--- TASK DIRECTIONS ---
The response should consist solely of the lines running from the line with "You are a computer-use" to the end of the data, retyped exactly.

--- Stored items ---
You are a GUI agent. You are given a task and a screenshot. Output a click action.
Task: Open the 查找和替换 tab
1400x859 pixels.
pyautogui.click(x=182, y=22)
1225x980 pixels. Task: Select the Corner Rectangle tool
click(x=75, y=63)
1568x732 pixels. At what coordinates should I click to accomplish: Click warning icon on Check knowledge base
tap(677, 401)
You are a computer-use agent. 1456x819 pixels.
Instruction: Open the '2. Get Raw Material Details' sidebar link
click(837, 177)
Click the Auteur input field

--- OUTPUT BELOW ---
You are a computer-use agent. 1456x819 pixels.
Instruction: Open the '2. Get Raw Material Details' sidebar link
click(837, 177)
Click the Auteur input field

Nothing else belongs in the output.